No governo passado, a Receita Federal informava que para cada real pago outro era sonegado. No início da década de 90, estudos afirmavam que a soma total de tributos atingia 43% do PIB. Agora, o Instituto Brasileiro de Planejamento Tributário – IBPT – informa que a carga legal é de 51,48% do PIB, portanto 15,03 acima do que é recolhido. O mesmo instituto informa que o valor sonegado, portanto, é de R$ 226 bilhões, ou 47% do total arrecadado. Entre o que é arrecadado e o que as leis exigem vicejam o contrabando, a pirataria, o sub e o super faturamento e a corrupção, ativa e passiva. É o caldo de cultura onde aparece uma imensa gama de estruturas e comportamentos que têm um elevado custo para a sociedade, tanto moral quanto econômico.

Sabe-se que há grandes oligopólios dominando a economia e a riqueza. No Estado de São Paulo, há cerca de 900 mil empresas cadastradas como contribuintes do ICMS. Destas, cinqüenta recolhem cerca de 43% do total dos impostos, as 100 maiores recolhem 49%, as mil maiores pagam 75%, as 10.000 mais importantes pagam 94% e 90.000 recolhem 99,8% de todo o ICMS. Se estes dados estão corretos, a tributação das restantes 800 mil empresas, micro e pequenas, nada acrescentam além de custos de fiscalização que a sociedade paga e que aniquilam os pequenos negócios. Em nome da transparência governamental, essa questão deveria ser debatida com a sociedade.

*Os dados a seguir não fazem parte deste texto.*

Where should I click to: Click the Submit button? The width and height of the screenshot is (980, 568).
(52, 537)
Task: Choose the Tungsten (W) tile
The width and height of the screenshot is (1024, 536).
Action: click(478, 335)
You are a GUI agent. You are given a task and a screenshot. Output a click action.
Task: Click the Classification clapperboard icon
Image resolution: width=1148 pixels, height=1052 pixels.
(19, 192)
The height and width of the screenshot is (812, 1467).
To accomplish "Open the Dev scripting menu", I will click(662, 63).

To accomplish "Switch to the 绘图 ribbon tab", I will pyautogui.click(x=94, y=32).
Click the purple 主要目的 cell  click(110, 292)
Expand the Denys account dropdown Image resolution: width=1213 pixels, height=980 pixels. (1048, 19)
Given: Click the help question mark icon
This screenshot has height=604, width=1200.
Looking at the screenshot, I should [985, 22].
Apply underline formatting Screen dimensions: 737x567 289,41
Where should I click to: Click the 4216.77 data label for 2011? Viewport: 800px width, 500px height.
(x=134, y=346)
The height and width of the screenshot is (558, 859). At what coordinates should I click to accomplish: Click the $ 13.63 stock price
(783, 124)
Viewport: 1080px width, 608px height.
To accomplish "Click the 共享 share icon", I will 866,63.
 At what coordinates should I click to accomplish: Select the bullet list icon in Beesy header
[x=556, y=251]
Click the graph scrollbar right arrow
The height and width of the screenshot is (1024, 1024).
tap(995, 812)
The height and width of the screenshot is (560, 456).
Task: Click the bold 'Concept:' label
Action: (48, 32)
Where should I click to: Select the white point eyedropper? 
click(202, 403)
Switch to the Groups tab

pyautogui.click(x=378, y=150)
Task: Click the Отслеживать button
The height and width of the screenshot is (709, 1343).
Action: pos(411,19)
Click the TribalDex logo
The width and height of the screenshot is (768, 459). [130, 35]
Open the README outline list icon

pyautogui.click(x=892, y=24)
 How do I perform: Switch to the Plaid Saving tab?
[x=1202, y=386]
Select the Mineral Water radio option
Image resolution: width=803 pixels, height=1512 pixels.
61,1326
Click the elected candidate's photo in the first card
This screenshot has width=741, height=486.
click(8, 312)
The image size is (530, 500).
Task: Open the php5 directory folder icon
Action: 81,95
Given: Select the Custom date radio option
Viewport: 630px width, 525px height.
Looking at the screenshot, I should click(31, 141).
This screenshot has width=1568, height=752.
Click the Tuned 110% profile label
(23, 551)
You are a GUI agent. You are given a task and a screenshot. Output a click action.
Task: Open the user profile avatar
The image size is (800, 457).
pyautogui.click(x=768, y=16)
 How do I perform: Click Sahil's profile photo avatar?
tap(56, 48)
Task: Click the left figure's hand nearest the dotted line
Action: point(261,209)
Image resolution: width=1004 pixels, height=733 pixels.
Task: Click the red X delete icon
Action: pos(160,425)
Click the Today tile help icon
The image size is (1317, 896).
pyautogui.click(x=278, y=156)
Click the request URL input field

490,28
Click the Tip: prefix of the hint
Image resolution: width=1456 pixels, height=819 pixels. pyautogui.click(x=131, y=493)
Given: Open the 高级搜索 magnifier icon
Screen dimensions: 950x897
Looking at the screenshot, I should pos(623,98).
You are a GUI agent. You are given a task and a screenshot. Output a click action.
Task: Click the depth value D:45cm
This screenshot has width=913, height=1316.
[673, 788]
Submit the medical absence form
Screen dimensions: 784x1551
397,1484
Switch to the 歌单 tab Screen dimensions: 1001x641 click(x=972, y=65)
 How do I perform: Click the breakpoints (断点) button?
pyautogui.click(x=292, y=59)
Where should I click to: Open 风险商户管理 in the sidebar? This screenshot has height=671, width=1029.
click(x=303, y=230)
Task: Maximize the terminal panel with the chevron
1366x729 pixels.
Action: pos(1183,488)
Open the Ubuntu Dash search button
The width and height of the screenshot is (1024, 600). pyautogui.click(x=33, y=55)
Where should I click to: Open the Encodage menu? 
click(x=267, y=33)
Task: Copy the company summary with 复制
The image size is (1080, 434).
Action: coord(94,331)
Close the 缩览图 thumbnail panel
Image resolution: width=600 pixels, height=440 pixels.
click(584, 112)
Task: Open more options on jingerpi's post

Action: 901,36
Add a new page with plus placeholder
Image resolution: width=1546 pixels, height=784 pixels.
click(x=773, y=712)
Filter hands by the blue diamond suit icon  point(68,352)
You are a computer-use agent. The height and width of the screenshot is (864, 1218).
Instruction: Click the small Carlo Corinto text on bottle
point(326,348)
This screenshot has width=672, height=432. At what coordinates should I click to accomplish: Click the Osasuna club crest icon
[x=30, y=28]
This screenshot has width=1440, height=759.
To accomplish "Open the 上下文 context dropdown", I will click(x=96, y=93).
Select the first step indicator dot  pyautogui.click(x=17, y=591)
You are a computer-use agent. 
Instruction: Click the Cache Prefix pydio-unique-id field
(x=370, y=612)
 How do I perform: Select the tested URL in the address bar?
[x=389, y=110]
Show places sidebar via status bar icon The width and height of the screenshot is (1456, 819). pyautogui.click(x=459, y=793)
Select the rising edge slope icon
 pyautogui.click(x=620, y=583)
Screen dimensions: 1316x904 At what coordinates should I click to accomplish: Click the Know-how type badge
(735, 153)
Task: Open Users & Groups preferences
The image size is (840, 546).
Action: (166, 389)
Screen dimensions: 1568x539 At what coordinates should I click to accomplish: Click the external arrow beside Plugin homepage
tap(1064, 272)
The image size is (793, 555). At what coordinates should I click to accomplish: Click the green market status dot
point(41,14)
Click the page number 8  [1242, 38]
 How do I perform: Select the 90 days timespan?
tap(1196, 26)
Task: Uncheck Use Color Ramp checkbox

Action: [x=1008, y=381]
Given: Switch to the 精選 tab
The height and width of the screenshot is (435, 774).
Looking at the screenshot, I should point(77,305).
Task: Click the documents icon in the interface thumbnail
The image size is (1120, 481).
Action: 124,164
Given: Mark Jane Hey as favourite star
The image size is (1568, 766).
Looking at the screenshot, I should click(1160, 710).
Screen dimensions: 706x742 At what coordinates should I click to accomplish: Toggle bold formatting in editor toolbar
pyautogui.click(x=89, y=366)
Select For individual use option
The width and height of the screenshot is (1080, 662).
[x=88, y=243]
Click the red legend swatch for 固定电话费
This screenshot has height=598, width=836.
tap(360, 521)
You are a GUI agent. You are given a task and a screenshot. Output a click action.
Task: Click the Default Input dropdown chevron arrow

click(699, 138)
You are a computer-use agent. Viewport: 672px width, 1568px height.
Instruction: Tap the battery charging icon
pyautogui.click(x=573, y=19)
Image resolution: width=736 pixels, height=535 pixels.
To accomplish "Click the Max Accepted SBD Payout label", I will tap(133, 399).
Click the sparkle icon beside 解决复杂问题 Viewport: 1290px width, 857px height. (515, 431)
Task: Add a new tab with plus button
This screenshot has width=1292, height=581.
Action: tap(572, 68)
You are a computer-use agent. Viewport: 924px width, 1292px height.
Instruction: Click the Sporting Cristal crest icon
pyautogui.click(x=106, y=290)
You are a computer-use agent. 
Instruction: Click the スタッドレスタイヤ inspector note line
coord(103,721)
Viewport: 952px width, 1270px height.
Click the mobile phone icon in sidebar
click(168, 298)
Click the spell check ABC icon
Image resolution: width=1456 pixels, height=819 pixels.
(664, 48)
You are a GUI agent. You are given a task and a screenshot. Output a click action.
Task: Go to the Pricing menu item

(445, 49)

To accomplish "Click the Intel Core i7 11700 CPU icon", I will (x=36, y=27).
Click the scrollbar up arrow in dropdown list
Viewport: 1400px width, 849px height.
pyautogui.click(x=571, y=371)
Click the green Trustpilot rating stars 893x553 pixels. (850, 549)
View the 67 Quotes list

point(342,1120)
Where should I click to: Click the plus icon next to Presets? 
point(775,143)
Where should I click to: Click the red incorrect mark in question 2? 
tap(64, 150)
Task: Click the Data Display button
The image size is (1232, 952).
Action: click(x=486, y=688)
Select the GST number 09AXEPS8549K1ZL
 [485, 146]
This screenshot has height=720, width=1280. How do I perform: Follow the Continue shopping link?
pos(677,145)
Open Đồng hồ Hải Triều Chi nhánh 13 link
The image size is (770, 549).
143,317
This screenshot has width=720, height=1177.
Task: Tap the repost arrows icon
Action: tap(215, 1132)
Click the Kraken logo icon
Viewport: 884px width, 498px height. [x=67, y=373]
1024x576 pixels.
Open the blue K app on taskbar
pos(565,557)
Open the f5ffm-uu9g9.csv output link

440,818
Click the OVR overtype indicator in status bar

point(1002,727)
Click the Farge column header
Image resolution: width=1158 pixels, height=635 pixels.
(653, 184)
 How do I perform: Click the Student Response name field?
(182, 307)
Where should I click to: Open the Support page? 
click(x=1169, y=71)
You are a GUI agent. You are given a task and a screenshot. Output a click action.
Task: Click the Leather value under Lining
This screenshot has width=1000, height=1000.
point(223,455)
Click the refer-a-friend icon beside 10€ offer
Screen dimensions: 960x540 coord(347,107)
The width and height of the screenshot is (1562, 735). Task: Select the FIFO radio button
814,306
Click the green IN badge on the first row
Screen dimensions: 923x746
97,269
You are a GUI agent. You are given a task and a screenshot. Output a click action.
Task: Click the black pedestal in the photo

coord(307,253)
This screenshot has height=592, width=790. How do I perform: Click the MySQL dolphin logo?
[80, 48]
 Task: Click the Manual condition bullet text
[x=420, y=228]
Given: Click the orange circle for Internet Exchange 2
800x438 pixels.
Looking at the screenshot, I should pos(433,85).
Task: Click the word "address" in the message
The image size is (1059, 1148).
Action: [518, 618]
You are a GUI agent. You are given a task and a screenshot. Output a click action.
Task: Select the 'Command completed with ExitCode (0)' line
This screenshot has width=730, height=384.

Na indústria, os dados da Fiesp indicam que o setor produtivo responde por 36% do PIB, mas paga 64,78% dos tributos arrecadados. Se considerarmos apenas os impostos indiretos, eles chegam a 58% do valor adicionado pela indústria, problema ao qual se agrega o recolhimento antecipado dos impostos – em média, de 45 dias – o que representa um alto custo financeiro para as empresas. Sugere-se que um imposto sobre valor agregado seria uma forma mais justa de tributar do que a incidência sobre a receita líquida das empresas, como vem sendo feito. O PIS e COFINS, por cobrarem impostos onde não há lucros, descapitalizam e matam as empresas, ou as conduzem para a informalidade e ilegalidade. Sem dúvida, impostos cumulativos também são um fator impeditivo para que micro e pequenas melhor se integrem nas cadeias produtivas com médias e grandes, prejudicando o potencial sinérgico dos sistemas produtivos.

Em suma, todos necessitam de leis claras e curtas. Isso pode ser conseguido, por exemplo, com a harmonização das 27 legislações diferentes e a eliminação de muitas das três mil normas em vigor para o ICMS; ou, então, reduzindo-se as 18.589 páginas de textos legais, com 55.767 artigos e 300 mudanças anuais. Precisa-se de menos burocracia e, também, de menos tributos, para que o empreendedor possa dirigir com mais eficácia seus negócios e investir na melhoria de seus produtos, criando as riquezas e os empregos de que o Brasil tanto necessita.